- _Page excerpt_:
* * * *

# Using Cable In Tt For Satelite



## weekendwarrior (Jul 24, 2007)

went out to the ob today, put a satelite splitter before the power splitter inside the tt. Connected one out back to the splitter in the tt and the other out I drilled into the faceplate so now theres a two seperate connections, one direct to satelite and the existing for cable. go back tomorrow to see if it works!!! Left my controller at home so I couldn't test it out today


----------



## 2500Ram (Oct 30, 2005)

That should work, if not just remove your splitter and mount the outside feed on the face plate Then you can mount another barrel connector on your face plate you can jumper to the back of the amplifier.

Pictures are worth a thousand words









Clicky thing

**edit**

On edit I don't think your setup will work. Something to do the splitting the sat feed before the receiver. You can put in a multi switch (diplexer) but a sat splitter won't work.

Give it a try though, it's already wired up.

Good luck.


----------



## weekendwarrior (Jul 24, 2007)

2500Ram said:


> That should work, if not just remove your splitter and mount the outside feed on the face plate Then you can mount another barrel connector on your face plate you can jumper to the back of the amplifier.
> 
> Pictures are worth a thousand words
> 
> ...


neg results. I tried with the diplexer first , no signal than I removed the diplexer and connected directly before the amplifier still no signal. I had access to regular cable so I plugged it in just to see if it would work and it did. So I figured that either the wire is split somewhere else before the amp or the rg 59 cable is to long. So I think I'm going to go with adding a direct line by the outside a/c outlet to a new faceplate next to the original. I looked under the sink and there is full access so this should be an easy mod. Sorry about the confusion with splitter it was a diplexer. What you showed in the picture was what I originally was going to go with, than I thought the diplexer would be better not having to use a jumper when cable was connected.


----------



## weekendwarrior (Jul 24, 2007)

weekendwarrior said:


> That should work, if not just remove your splitter and mount the outside feed on the face plate Then you can mount another barrel connector on your face plate you can jumper to the back of the amplifier.
> 
> Pictures are worth a thousand words
> 
> ...

* * * *

(Element and text location data)
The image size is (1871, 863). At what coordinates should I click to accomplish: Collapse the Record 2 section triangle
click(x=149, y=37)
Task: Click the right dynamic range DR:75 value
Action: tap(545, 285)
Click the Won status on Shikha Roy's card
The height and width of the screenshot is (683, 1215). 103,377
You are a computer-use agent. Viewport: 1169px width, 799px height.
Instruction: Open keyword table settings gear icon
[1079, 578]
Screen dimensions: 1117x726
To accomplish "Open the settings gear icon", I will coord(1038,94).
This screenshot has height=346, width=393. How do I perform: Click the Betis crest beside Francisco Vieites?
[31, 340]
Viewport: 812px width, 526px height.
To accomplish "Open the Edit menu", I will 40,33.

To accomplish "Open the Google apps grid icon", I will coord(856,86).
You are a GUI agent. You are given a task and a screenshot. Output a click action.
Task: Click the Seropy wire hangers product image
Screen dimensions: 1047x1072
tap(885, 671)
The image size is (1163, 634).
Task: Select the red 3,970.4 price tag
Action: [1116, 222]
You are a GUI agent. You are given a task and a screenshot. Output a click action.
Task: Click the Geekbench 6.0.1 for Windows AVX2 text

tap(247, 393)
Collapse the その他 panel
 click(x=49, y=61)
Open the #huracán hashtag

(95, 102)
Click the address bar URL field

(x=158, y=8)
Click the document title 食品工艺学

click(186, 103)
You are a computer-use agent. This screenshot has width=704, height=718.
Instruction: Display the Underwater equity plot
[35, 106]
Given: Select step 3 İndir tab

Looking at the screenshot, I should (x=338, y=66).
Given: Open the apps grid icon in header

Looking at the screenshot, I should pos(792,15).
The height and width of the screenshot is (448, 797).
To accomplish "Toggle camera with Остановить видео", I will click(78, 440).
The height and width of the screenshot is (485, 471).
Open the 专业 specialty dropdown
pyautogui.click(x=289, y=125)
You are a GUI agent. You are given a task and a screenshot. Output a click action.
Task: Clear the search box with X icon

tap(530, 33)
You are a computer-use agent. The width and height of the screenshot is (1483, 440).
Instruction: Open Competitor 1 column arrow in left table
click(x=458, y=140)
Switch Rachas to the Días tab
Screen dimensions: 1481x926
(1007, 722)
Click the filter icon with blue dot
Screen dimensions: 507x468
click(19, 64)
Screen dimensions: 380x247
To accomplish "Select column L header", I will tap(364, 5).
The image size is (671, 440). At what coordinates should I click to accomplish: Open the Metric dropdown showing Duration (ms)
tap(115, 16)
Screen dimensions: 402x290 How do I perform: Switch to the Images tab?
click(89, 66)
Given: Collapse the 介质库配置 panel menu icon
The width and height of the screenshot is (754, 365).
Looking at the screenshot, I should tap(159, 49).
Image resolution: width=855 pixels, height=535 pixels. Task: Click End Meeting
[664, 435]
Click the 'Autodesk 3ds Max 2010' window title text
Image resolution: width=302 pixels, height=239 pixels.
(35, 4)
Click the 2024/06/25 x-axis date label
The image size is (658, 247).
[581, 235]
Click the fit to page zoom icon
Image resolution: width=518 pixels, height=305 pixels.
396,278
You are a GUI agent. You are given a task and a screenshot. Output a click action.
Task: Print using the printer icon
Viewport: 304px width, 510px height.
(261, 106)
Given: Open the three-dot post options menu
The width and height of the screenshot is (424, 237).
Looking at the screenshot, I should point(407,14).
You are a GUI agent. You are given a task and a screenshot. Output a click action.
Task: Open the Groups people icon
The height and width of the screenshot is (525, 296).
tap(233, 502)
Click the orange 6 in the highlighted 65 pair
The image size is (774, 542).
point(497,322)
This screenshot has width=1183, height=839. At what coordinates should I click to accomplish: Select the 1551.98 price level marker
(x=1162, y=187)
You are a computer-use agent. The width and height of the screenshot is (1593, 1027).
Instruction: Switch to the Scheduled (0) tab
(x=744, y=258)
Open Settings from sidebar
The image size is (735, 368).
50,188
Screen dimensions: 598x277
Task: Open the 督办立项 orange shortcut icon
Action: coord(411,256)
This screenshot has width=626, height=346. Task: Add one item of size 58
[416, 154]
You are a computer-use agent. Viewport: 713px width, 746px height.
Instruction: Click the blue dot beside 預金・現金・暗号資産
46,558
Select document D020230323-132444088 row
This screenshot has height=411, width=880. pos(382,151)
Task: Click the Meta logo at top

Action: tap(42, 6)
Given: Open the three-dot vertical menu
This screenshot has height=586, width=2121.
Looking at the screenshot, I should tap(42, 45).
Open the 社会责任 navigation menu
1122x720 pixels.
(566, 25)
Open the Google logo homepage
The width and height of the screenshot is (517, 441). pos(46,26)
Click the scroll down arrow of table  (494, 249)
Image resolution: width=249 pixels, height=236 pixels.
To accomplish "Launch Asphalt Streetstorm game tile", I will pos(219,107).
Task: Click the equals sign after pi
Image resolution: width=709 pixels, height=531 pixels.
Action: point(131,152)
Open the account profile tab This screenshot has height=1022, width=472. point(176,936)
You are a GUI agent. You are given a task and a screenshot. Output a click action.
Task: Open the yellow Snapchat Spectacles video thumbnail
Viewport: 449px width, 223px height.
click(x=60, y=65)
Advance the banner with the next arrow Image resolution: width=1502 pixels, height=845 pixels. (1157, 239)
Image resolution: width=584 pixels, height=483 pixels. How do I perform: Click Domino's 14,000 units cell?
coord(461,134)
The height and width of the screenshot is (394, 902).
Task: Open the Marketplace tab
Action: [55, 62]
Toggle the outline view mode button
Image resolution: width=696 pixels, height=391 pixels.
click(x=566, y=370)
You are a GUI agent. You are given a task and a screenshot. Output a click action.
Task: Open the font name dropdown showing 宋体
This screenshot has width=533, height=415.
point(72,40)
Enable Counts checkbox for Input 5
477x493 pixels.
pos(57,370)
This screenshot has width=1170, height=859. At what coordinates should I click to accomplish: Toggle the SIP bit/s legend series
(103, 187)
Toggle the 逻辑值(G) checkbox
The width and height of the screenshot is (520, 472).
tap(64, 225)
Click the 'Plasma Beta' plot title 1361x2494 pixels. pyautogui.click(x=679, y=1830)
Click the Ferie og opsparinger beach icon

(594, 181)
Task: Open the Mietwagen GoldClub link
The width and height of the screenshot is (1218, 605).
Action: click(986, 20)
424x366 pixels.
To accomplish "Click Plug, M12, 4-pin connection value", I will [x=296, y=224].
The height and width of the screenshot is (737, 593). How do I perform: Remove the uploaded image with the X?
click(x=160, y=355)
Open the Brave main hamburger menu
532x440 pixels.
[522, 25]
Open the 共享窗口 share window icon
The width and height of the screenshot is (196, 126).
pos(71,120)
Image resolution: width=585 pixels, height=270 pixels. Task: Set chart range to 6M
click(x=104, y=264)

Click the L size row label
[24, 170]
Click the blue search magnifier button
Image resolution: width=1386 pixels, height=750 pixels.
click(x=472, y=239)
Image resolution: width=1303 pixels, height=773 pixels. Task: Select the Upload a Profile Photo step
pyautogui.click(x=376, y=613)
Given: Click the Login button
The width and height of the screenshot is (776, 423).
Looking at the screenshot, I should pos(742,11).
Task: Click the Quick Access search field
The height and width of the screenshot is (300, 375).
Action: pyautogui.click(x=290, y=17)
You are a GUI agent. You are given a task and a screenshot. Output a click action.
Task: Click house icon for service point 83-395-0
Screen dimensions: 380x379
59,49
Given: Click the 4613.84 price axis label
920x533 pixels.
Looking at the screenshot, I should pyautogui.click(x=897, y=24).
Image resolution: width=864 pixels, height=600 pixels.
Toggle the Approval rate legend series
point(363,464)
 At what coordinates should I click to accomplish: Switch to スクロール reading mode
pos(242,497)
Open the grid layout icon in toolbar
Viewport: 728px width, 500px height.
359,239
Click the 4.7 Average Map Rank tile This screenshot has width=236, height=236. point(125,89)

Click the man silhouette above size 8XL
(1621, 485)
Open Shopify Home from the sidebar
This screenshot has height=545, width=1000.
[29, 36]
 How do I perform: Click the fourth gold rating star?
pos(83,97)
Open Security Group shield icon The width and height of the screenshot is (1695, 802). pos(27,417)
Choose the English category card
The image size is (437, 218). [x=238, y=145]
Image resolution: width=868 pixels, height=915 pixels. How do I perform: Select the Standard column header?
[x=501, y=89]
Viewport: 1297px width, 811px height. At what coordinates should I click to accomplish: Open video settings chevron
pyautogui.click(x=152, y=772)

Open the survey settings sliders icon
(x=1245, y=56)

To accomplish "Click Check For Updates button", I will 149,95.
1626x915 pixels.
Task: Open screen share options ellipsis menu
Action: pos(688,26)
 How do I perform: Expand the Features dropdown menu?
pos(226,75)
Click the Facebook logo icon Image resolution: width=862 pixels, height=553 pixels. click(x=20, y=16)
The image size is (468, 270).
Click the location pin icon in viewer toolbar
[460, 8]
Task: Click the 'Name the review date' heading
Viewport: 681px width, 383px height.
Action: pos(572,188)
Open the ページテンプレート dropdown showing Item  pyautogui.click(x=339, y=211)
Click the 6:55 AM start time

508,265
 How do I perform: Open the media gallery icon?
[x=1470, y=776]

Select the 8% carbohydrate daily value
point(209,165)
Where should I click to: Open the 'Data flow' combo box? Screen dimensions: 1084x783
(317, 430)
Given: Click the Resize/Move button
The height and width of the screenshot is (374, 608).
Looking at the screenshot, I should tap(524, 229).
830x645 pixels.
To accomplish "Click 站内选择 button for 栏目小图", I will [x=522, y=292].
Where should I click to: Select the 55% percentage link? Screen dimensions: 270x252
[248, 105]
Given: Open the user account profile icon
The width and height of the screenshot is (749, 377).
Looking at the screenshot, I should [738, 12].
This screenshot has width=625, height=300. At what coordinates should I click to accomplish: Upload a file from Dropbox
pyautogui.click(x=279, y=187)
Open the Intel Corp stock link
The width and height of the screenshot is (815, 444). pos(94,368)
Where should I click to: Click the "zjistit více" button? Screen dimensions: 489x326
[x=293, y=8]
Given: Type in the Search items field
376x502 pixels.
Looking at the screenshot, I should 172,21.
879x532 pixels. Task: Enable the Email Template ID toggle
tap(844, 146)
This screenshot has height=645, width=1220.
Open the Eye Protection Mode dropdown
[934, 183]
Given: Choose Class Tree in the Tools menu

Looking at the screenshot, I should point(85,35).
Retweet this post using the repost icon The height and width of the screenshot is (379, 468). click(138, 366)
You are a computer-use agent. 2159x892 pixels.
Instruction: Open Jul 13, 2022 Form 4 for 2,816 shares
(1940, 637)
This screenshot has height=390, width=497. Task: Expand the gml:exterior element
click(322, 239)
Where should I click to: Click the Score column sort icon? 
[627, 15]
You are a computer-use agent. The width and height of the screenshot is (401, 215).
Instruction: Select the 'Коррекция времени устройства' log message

* * * *

- _Set problem_: Could you copy the forum thread starting at "On edit I don't" and ending at "already wired up.", switching "receiver" to "tuner"?

- _Output for this task_:
On edit I don't think your setup will work. Something to do the splitting the sat feed before the tuner. You can put in a multi switch (diplexer) but a sat splitter won't work.

Give it a try though, it's already wired up.